I'm a transnational artist/writer. Born and raised in the United States, I have lived in Japan, Hong Kong and Paris. Since 2002, my base has been Singapore. I am writing this from Bali. In the physical world, I am somewhat friendly, but am definitely not one who joins groups. I don't really use social media.
To give you some background...
I Ate Tiong Bahru is a portrait, a lyrical documentary about a place I lived in Singapore.
IATB was self-funded. The cover is stark: just the four word title,written in black letters on a white background. The back cover is completely white. My name isn't on it, there isn't a photo of Tiong Bahru's Art Deco buildings. I didn't ask a famous person for a blurb. For the most part, The Straits Times and other Singaporean media organizations seem to be unaware of IATB.

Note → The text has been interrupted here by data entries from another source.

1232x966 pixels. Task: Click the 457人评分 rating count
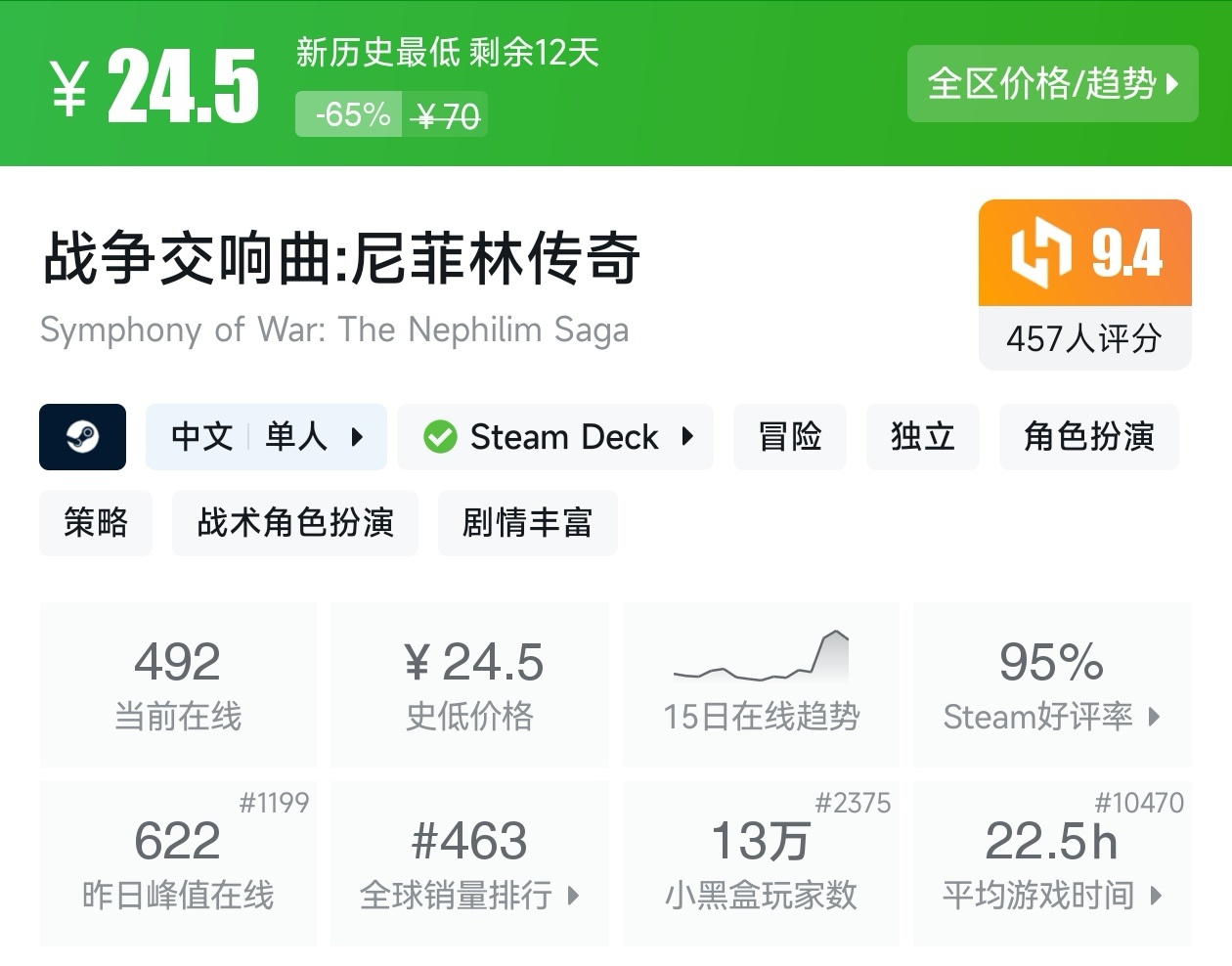[1084, 339]
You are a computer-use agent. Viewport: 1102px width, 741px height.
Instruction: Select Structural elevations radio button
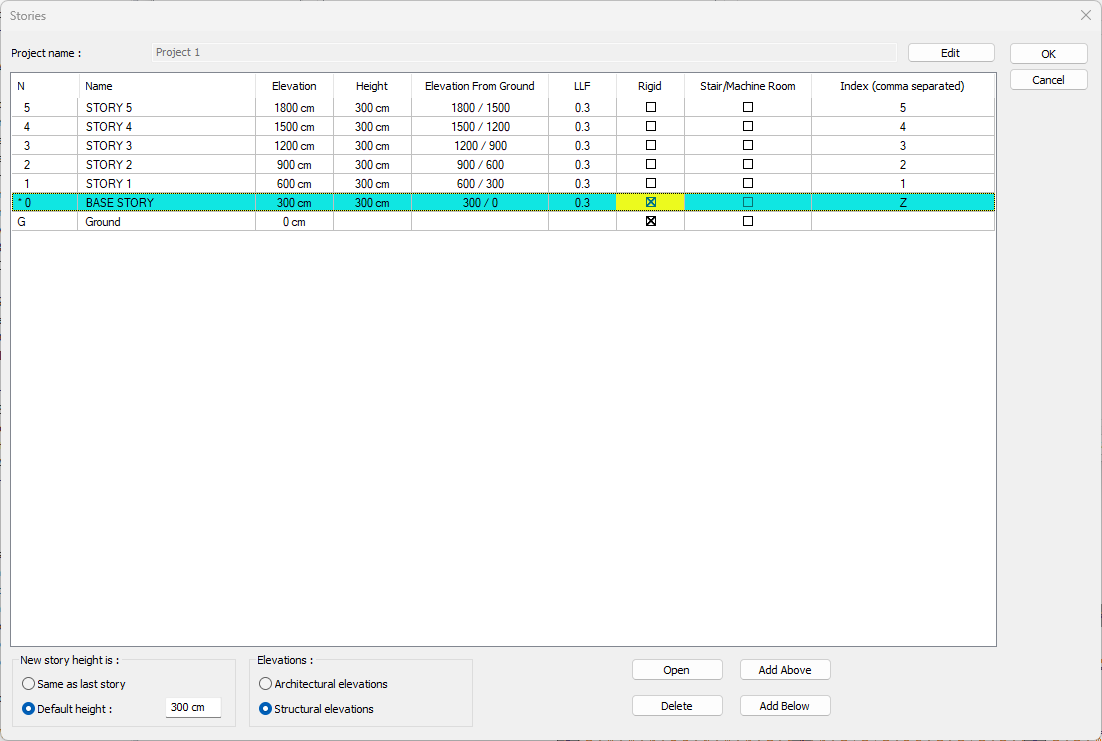tap(265, 709)
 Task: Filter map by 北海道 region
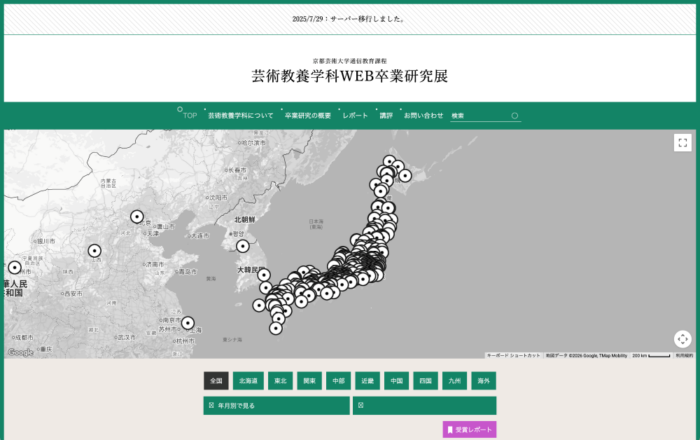coord(248,381)
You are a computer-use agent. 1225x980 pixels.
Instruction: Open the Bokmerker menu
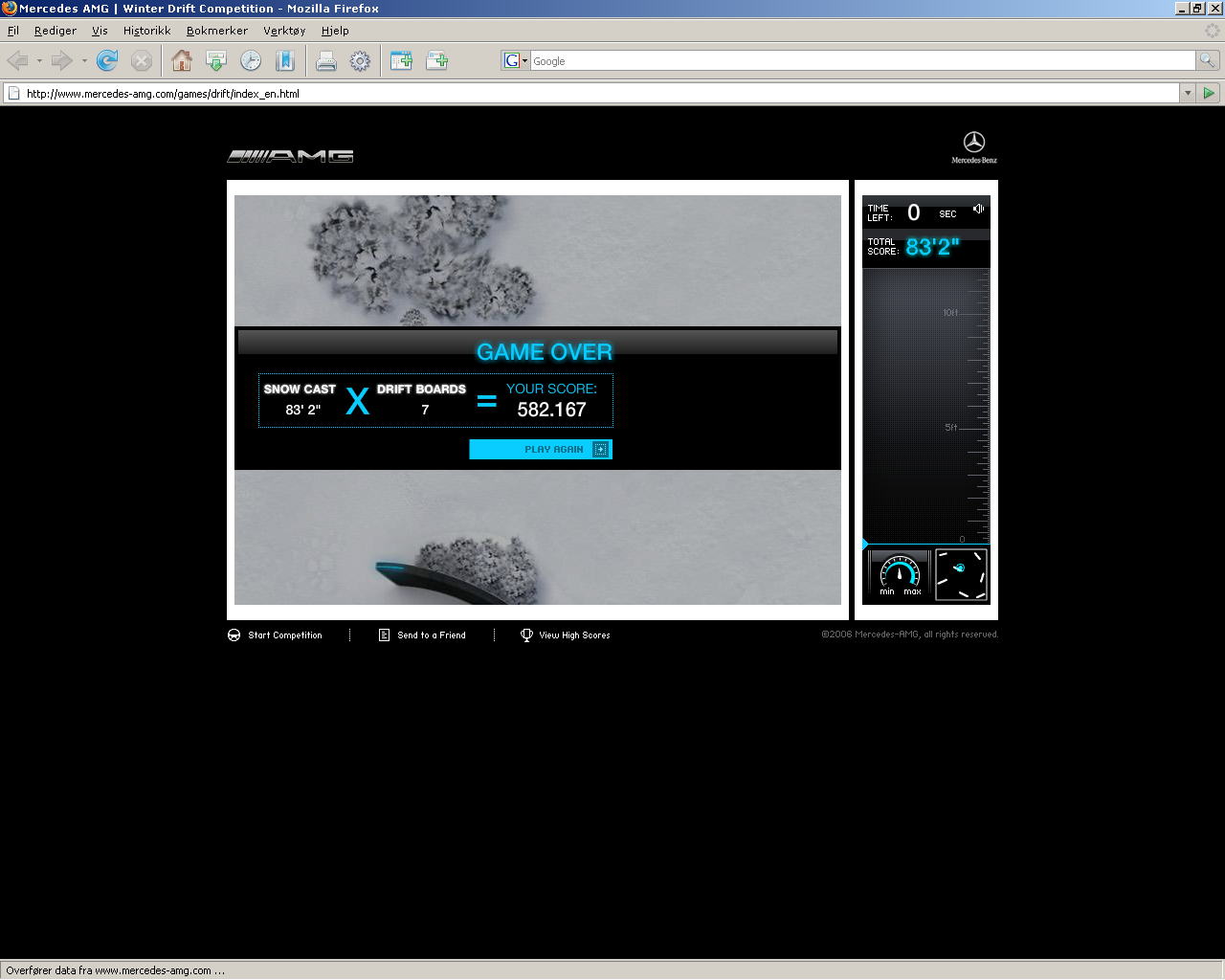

To give you some background...
The day I "won all of the awards", I hadn't slept for about forty hours. I had arrived in Singapore at 9AM, which meant that I left Bali about 6AM, which meant that I was at the airport about 4 something, which meant that...
The bus stop incident is part of this. At the bus stop, I squeezed an uncooperative container of sunblock. The top shot off covering me with goo. Blobs of white sunscreen dried on my shirt and pants, most of them around my crotch.
My meal of laphet is part of this. After I dropped off my bags, I ran errands. I had to pick something up at Peninsula Plaza. In Peninsula is a food stall that serves the best laphet in Singapore. Laphet is tea leaf salad, a Burmese traditional food. I love it. I ate some, including the many little cloves of garlic. I
The unwanted books are part of this. A book shop (in Tiong Bahru, of all places) decided not to carry IATB. So I was carrying a bag full of my books that had been rejected.The plastic bag that the books were in was becoming frayed and holes were appearing.
And it began raining. I got very wet. I have forgotten to mention that my shoes needed to be replaced.
AND SUDDENLY I WAS AT AN ART OPENING. I had planned to go to the opening AFTER I'd had a nap, a shave and a shower. After I'd put on fresh clothes and bought new shoes. But, one of my errands took me very near the art space and so....
I went and I was welcomed. Not just welcomed, but treated like a celebrity! (I have never, ever wanted to be a celebrity, let me make that clear.) Attractive, intelligent women wanted to be photographed with me! Handsome, successful men looked me in the eye, shook my hand and listened to me! I was given wine and special curry puffs and a very good otah-otah!
This is what I mean by "winning awards!"
I am sharing this because the excitement was real. Genuine.I Ate Tiong Bahru, and the writing within it, had connected with people. Those people were interested in me not because of where I had gone to school, not because of my sexuality, not because of advertising or FB "likes", not because I'd been endorsed by the media, not because I was in the right clique, not because we were in a slick art space or trendy book store etc. etc... My clothes and shoes were wet. The rain made my hair look like a mop. I resembled a homeless person(in more ways than I care to admit), but the words in my book had been perceived as having value. IATB was referred to as an "icon"!
The next day, I was at the Tiong Bahru market from 7AM to 2 PM. Then I was Booktique, from 3-7. Again, I was overwhelmed. A woman living in Tiong Bahru told me that she read the book to her son! And she wanted two more copies! I smiled and thanked her, but inside I was close to tears. Other people also came up to talk about their experiences with the book.
Another thing you should know I that I do not write to please the reader. I write to challenge the reader, albeit in a caring and thoughtful way. IATB is not" feel good nostalgia".
So the weekend was unforgettable. No red carpets, none of the "friends" that always appear at openings and book launches, no reviews in influential media...just that indescribable feeling that occurs when a genuine, heartful connection has been made.